The following are the assignment of errors presented before this Court by
Lynvil:
I
THE HONORABLE COURT OF APPEALS ERRED IN FAILING TO
CONSIDER THE ESTABLISHED DOCTRINE LAID DOWN IN NASIPIT
LUMBER COMPANY V. NLRC HOLDING THAT THE FILING OF A
CRIMINAL CASE BEFORE THE PROSECUTORS OFFICE CONSTITUTES
SUFFICIENT BASIS FOR A VALID TERMINATION OF EMPLOYMENT ON
THE GROUNDS OF SERIOUS MISCONDUCT AND/OR LOSS OF TRUST
AND CONFIDENCE.
II
THE HONORABLE COURT OF APPEALS ERRED IN RULING THAT THE
TERMINATION OF RESPONDENTS EMPLOYMENT WAS NOT
SUPPORTED BY SUBSTANTIAL EVIDENCE.
III
THE HONORABLE COURT OF APPEALS ERRED IN FAILING TO
CONSIDER THAT THE RESPONDENTS EMPLOYMENT, IN ANY EVENT,
WERE CONTRACTUAL IN NATURE BEING ON A PER VOYAGE BASIS.

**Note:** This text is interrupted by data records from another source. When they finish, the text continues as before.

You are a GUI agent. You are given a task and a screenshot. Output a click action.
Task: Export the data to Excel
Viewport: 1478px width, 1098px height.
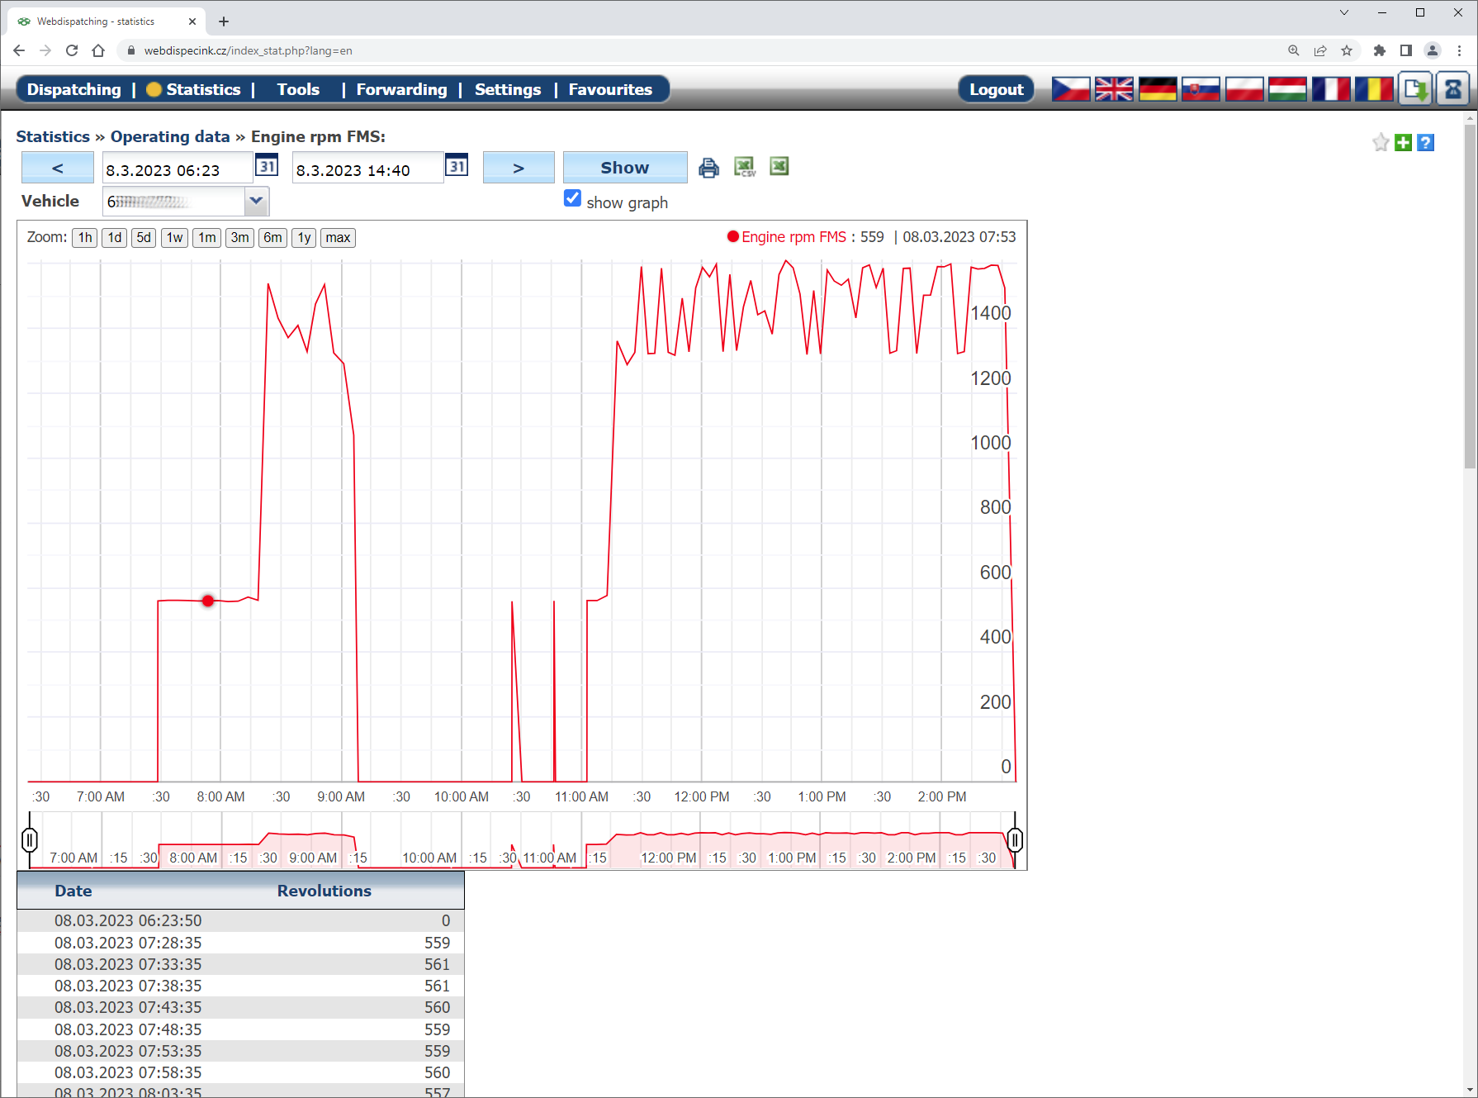click(x=779, y=167)
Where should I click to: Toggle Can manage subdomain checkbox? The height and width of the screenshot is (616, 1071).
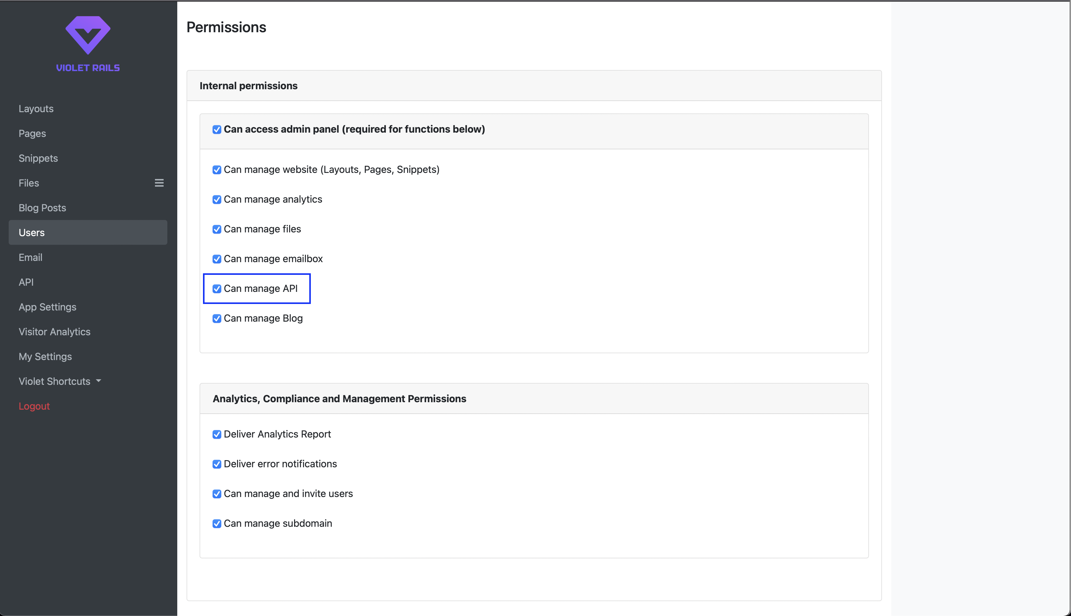(x=217, y=524)
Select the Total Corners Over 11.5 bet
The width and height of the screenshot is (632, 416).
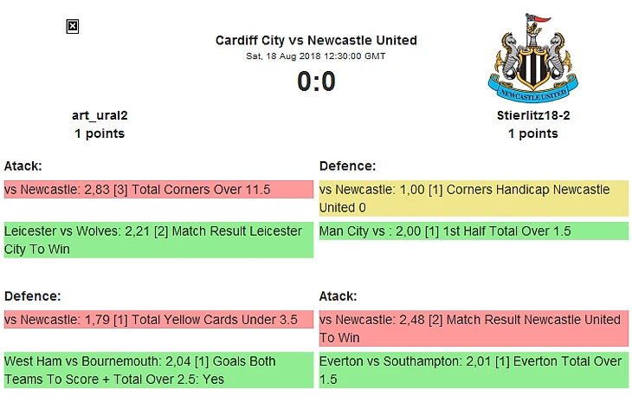click(158, 190)
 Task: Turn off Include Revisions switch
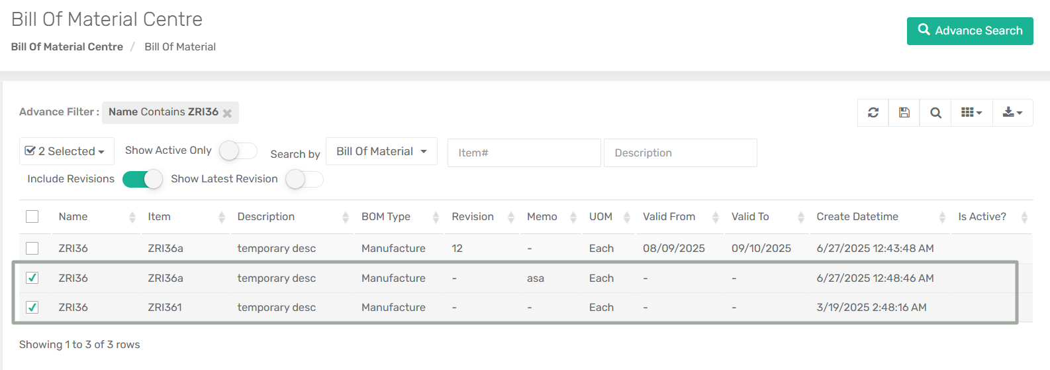tap(142, 179)
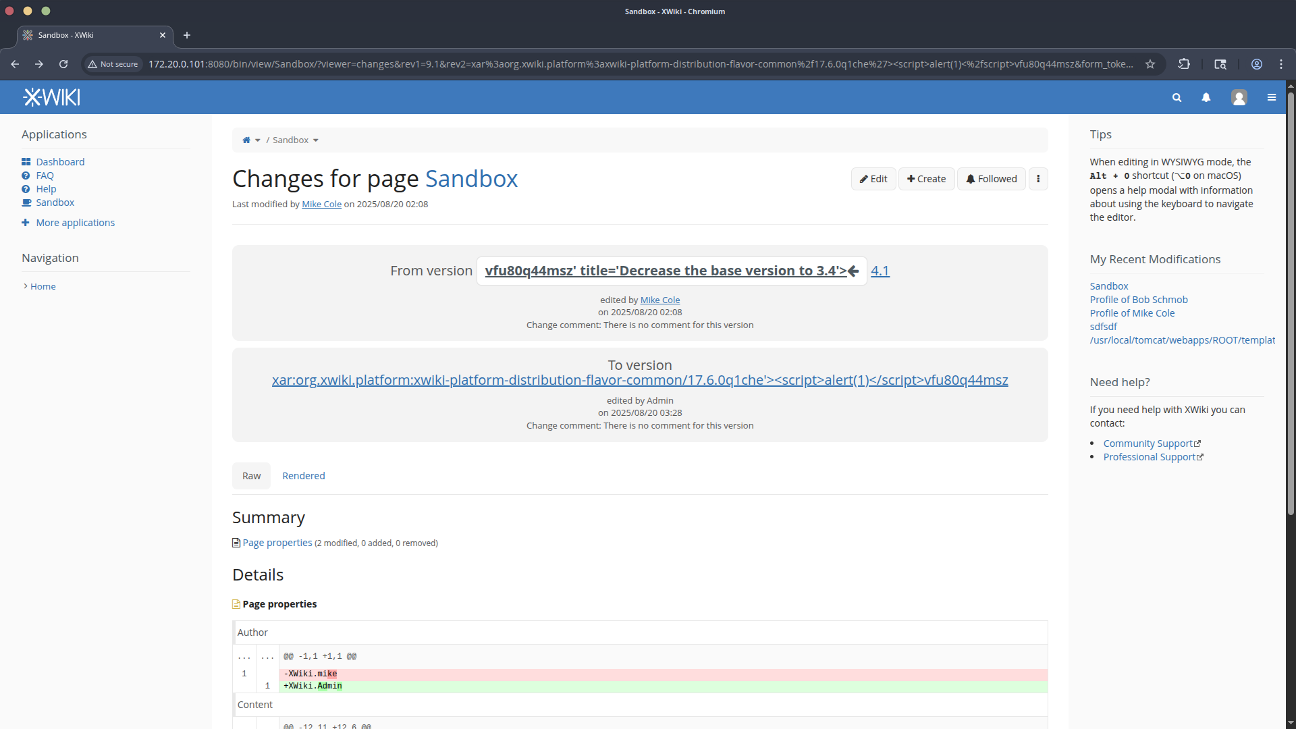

THUS, THEIR RESPECTIVE EMPLOYMENT TERMINATED AFTER THE


END OF EACH VOYAGE
IV
THE HONORABLE COURT OF APPEALS ERRED IN RULING THAT THE
RESPONDENTS WERE NOT ACCORDED PROCEDURAL DUE PROCESS.
V
THE HONORABLE COURT OF APPEALS ERRED IN RULING THAT THE
RESPONDENTS ARE ENTITLED TO THE PAYMENT OF THEIR MONEY
CLAIMS.
VI
THE HONORABLE COURT OF APPEALS ERRED IN FAILING TO
CONSIDER THAT PETITIONER ROSENDO S. DE BORJA IS NOT JOINTLY
AND SEVERALLY LIABLE FOR THE JUDGMENT WHEN THERE WAS NO
FINDING OF BAD FAITH.[26]

The Courts Ruling


The Supreme Court is not a trier of facts. Under Rule 45,
parties may raise only questions of law. We are not duty-bound
to analyze again and weigh the evidence introduced in and
considered by the tribunals below. Generally when supported by
substantial evidence, the findings of fact of the CA are conclusive
and binding on the parties and are not reviewable by this Court,
unless the case falls under any of the following recognized
exceptions:
[27]

(1) When the conclusion is a finding grounded entirely on speculation,


surmises and conjectures;
(2) When the inference made is manifestly mistaken, absurd or
impossible;
(3) Where there is a grave abuse of discretion;
(4) When the judgment is based on a misapprehension of facts;
(5) When the findings of fact are conflicting;
(6) When the Court of Appeals, in making its findings, went beyond the
issues of the case and the same is contrary to the admissions of
both appellant and appellee;
(7) When the findings are contrary to those of the trial court;
(8) When the findings of fact are conclusions without citation of specific
evidence on which they are based;
(9) When the facts set forth in the petition as well as in the petitioners'
main and reply briefs are not disputed by the respondents; and
(10) When the findings of fact of the Court of Appeals are premised on
the supposed absence of evidence and contradicted by the
evidence on record. (Emphasis supplied)[28]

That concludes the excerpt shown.